İbnu’l-Arabi’ye göre varlık bir daire teşkil etmektedir. Bu daire, Allah’ın bir görüntüsü veya O’nun aynıdır. Dairenin merkezi Allah’tır. Başında ilk akıl vardır. Bu, bütün yaratılanların aslıdır. Her şeyin sureti, tasarısı bunda mevcuttur. Bu suretler, şekillere konulmuştur. Nihayet yaratma devam edip insan türüne gelmiş ve en son insan yaratılmıştır. Varklık dairesinin sonunda insan bulunmaktadır.
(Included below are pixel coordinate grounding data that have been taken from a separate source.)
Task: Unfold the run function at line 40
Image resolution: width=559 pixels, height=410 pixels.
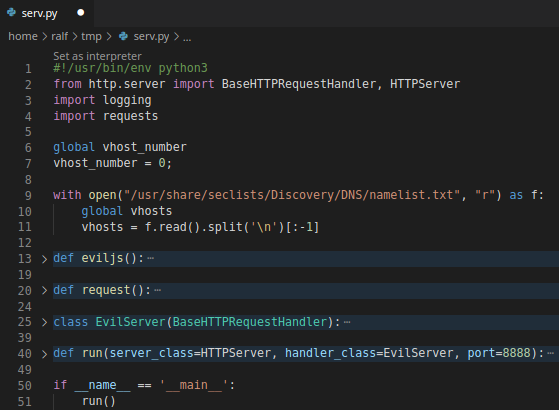Action: click(x=45, y=354)
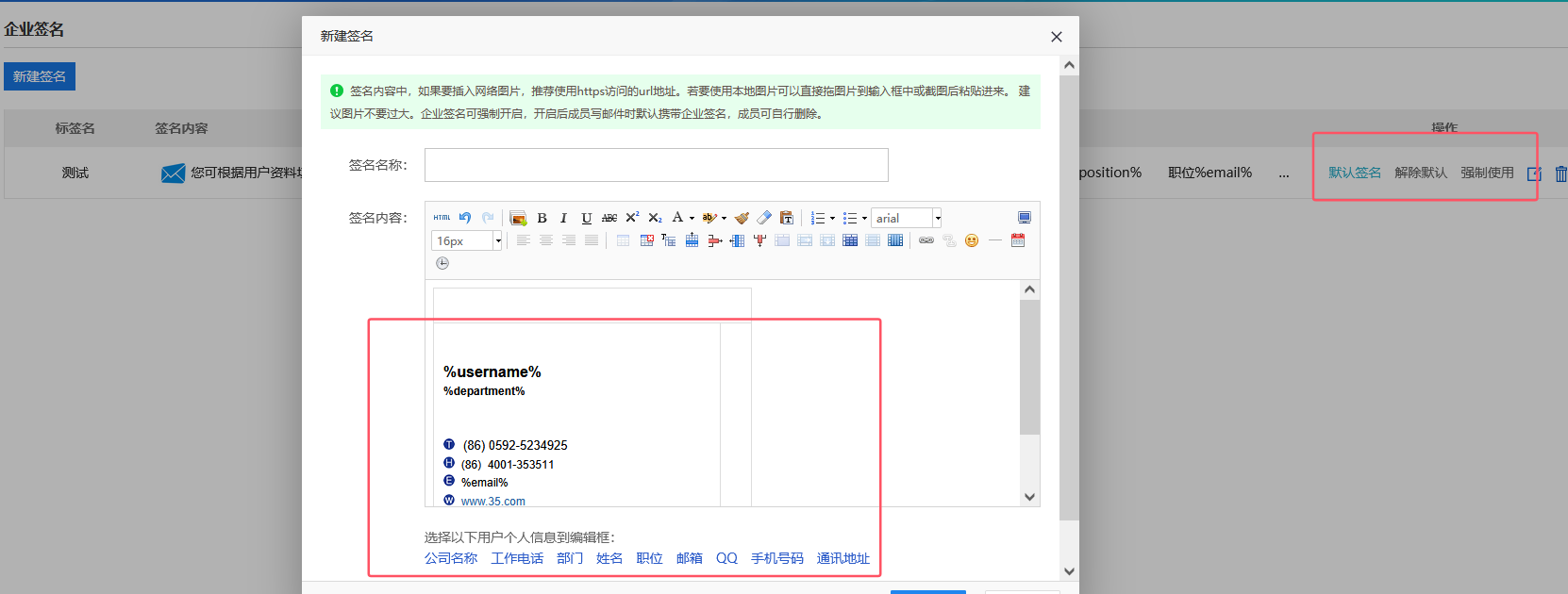Click the fullscreen monitor icon in the editor
Screen dimensions: 1568x594
[x=1025, y=218]
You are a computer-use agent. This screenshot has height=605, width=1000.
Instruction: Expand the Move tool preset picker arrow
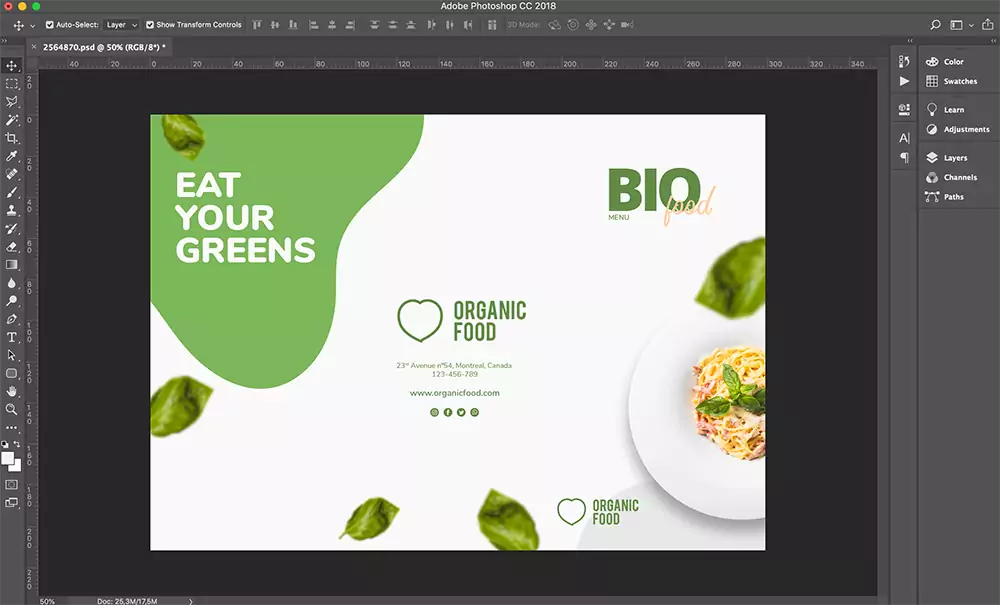pyautogui.click(x=33, y=25)
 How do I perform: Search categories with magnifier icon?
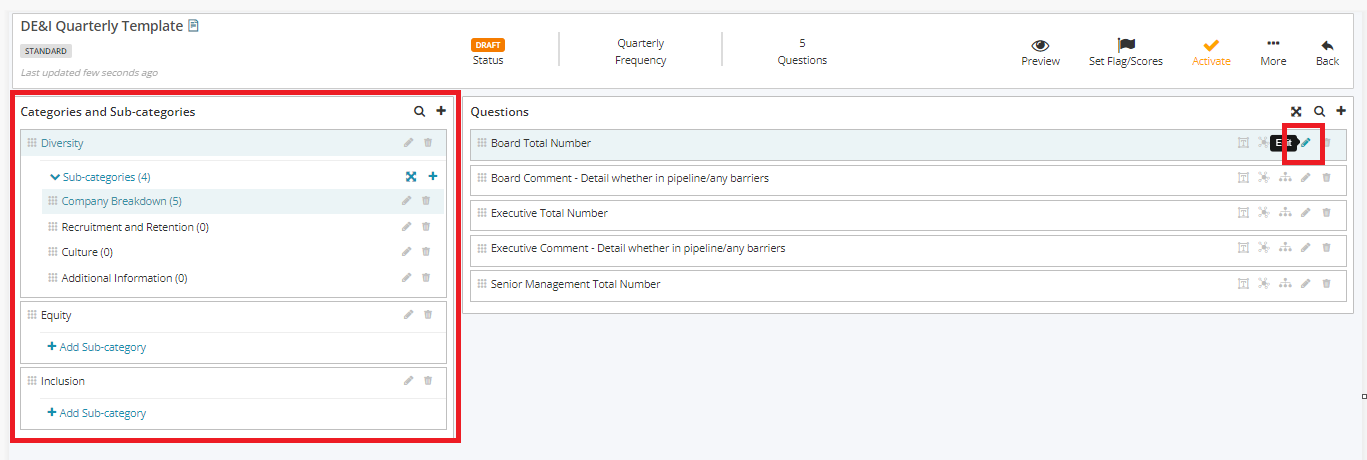(x=419, y=111)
İbnu’l-Arabi ve ondan sonrakilerin vahdet-i vücutçu tezlerine göre Allah’ın isim ve sıfatlarının bir tezahürü olan bu cihan, beş mertebede meydana gelmiştir. Allah’ın zatının ve sıfatlarının sonu olmadığı gibi cihanın da sonu yoktur. Çünkü cihan, Allah’ın isim ve sıfatlarının aynasıdır. Demek ki alemler de sonsuzdur. “O, her an başka bir şandadır” ayeti gereğince Allah’ta son yoktur. Allah, kudretinin yüceliğinden, bir kuluna aynı surette iki defa görünmez, iki kuluna da bir surette görünmez. Bütün bu sonsuz alemleri beş mertebe içine almaktadır:
Birinci mertebe, gayb-ı mutak (mutlak gizlilik) mertebesidir. Bu mertebeye lahut alemi, la teayyün alemi, itlak alemi, mutlak ama, mahz vücud, mutlak vücud, sırf zat, Ümmü’l-Kitab, mutlak beyan, basit nokta, gaybların gaybı gibi isimler de verilir. Bu mertebede ne isim, ne resim, ne sıfat, ne sıfatlanan vardır. Bu mertebede asla şehadet alemi yoktur. “İnsana hiç anılan bir şey olmadığı bir zaman gelmedi mi? ”: “Allah vardı, kendisiyle beraber bir şey yoktu.”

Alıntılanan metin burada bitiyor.